Rincker Law Family/Matrimonial Law, Food & Ag Law Leave a Comment

It is uncommon for agriculture producers and business owners to consider estate planning and succession planning for their agriculture operation in the midst of a divorce; however, divorcing farm families should consider this while negotiating the division of marital assets. These assets may include the farm or ranch business and its assets. After all, divorce is one of the Big D’s that hurt family farms. Here are a few tips and tricks to consider for your negotiation:

Agreements on Inheritances

Divorcing couples with children can agree that the farmland/ranch property plus any farm equipment will go to their children upon their death. The divorce settlement agreement itself can require each party to make provisions in their Last Will and Testament or Trust to this effect.

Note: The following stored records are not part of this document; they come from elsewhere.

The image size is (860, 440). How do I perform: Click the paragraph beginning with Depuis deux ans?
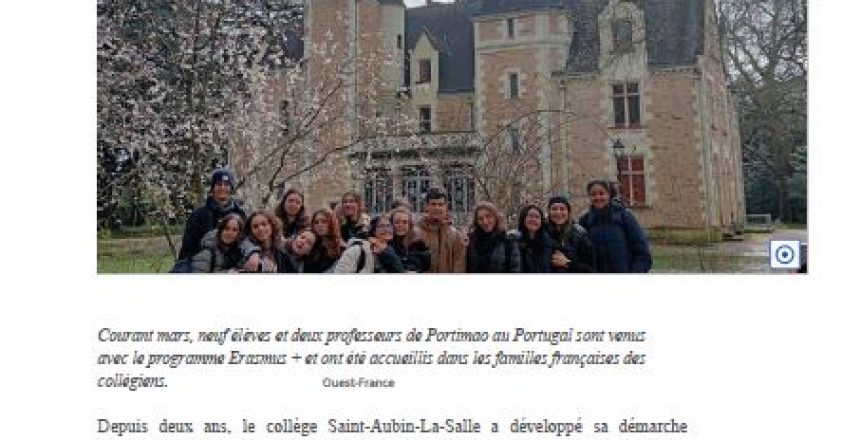392,427
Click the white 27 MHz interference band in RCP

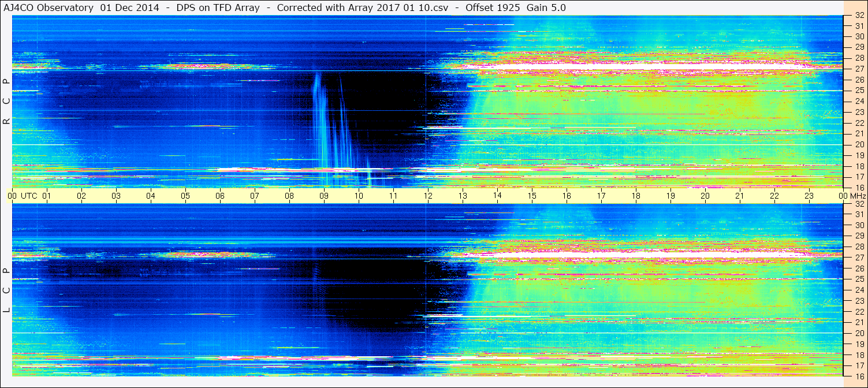click(x=635, y=68)
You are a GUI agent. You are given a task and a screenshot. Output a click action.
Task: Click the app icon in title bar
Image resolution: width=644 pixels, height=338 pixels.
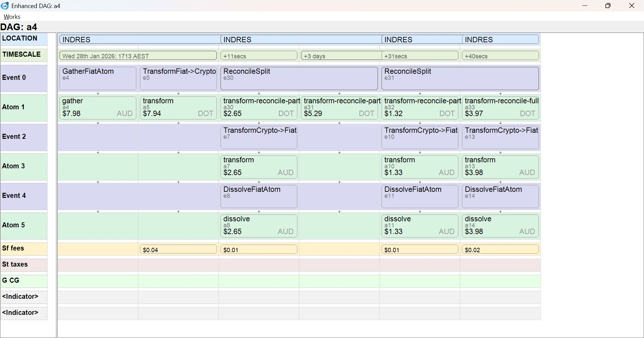point(5,6)
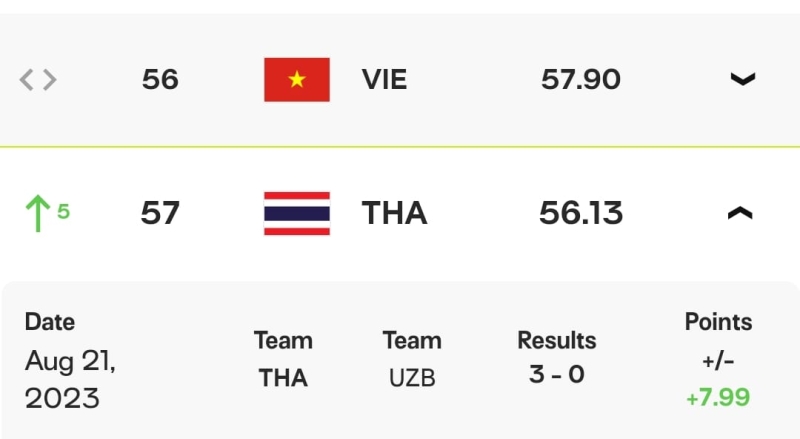800x439 pixels.
Task: Click the Vietnam flag icon
Action: tap(297, 80)
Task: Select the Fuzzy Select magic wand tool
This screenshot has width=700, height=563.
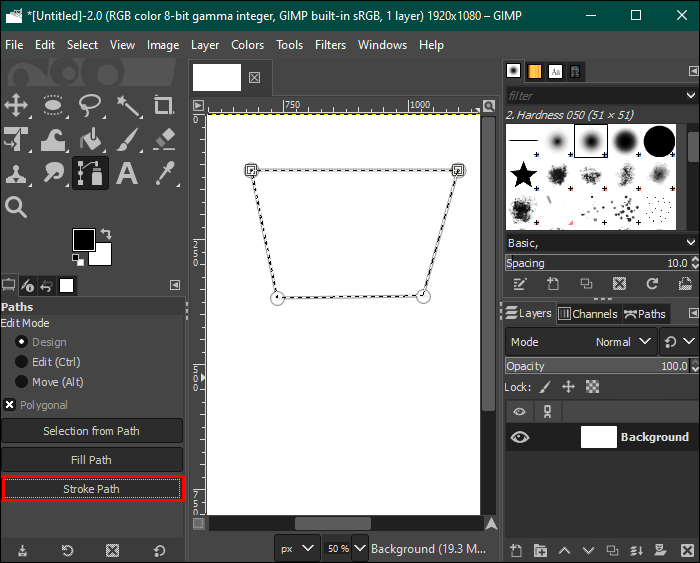Action: [128, 104]
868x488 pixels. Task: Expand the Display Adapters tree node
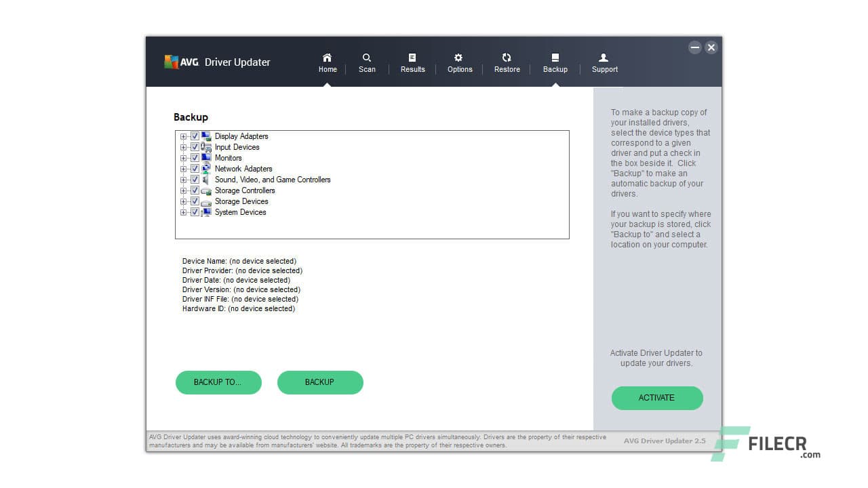click(183, 136)
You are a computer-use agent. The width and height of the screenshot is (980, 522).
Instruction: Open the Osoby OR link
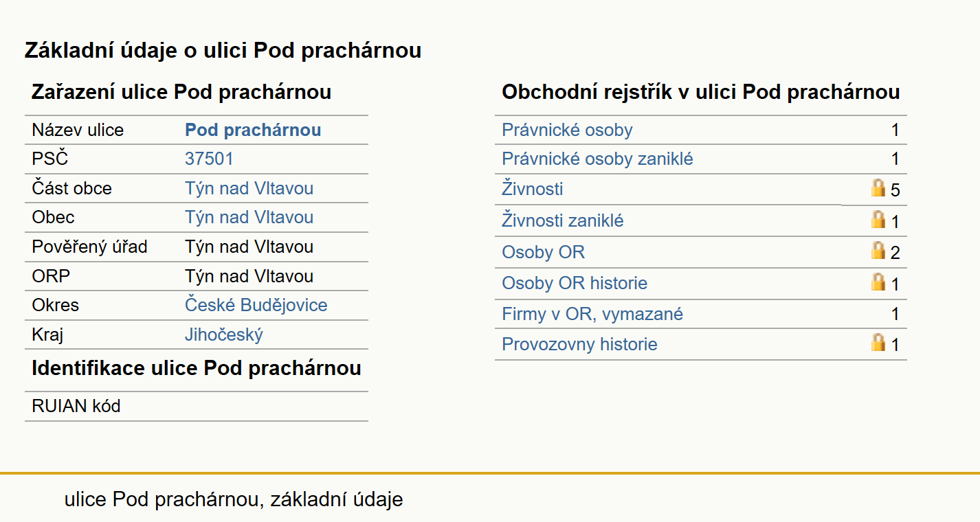(x=543, y=252)
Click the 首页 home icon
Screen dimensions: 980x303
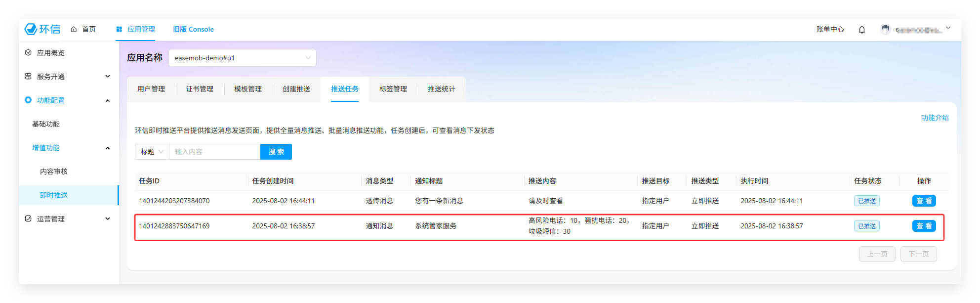74,29
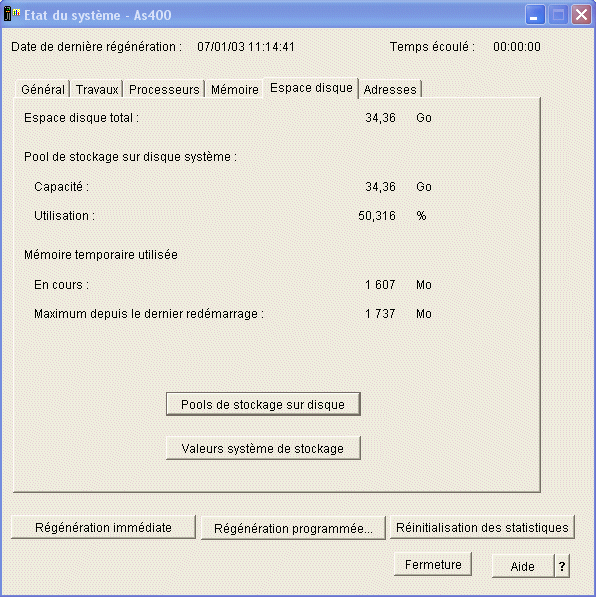Click the Utilisation percentage value 50,316
Screen dimensions: 596x597
(x=377, y=216)
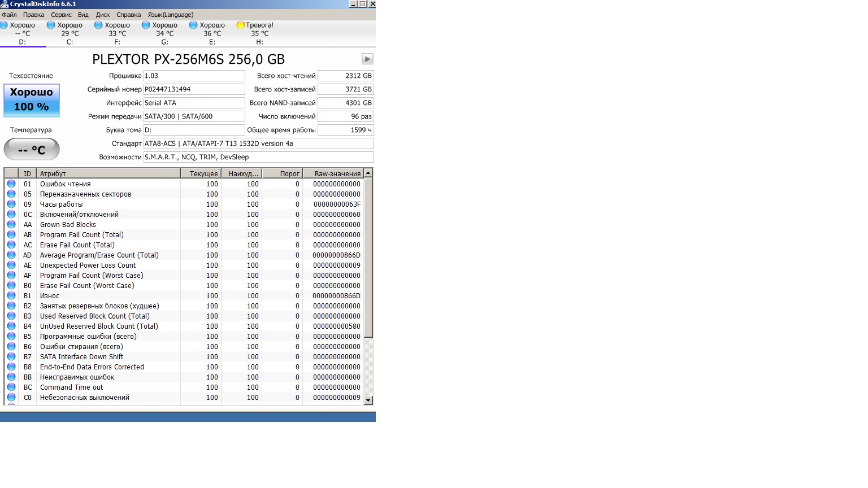Screen dimensions: 868x488
Task: Click the serial number field
Action: click(194, 89)
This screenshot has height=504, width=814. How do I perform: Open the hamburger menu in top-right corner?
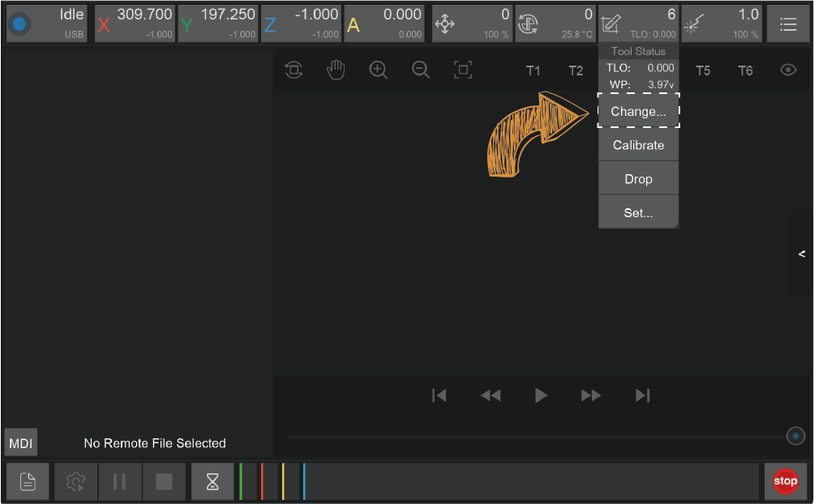point(787,24)
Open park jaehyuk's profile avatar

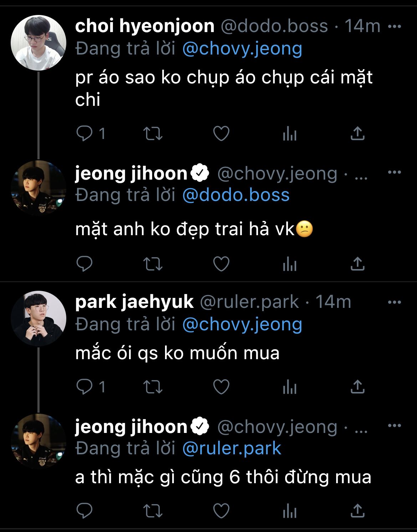(x=38, y=319)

Agreements or Prenuptial Agreements for Future Spouses to Waive Inheritance Rights

If the Parties choose to ensure children or grandchildren obtain certain farm or ranch property in their divorce settlement agreement, then there should also be a requirement that if either party remarries, then the parties will execute a prenuptial or postnuptial agreement requiring their future spouse to waive rights to such property.

Agreements on Business

It is a misconception that all farm and ranch assets need to be divided in a divorce. To the contrary, divorcing couples can continue to operate the farm or ranch business together. In this scenario, their relationship shifts to a business relationship so there needs to be business planning involved, especially in light of the strained relationship (and perhaps distrust and acrimony).

In this situation, there are a myriad of issues for families to consider, such as what would happen upon the death of the other party. Do their shares go to the children? Should their shares belong in a trust that automatically transfers to the children upon their death? Similarly, buy-sell agreements should be considered in case one or both parties decide to leave the family business. It may not work being in business with an ex-spouse and this “exit plan” should be properly thought through.

Agreements on Life Insurance

Life insurance can be used for several reasons with divorcing families, including security for child support and spousal maintenance. It can also be used to fund buy-sell agreements in the case of the death of a farm owner, like any other business entity, or can be used as security for payment of farm/ranch liabilities upon the death of either parent to aid in succession.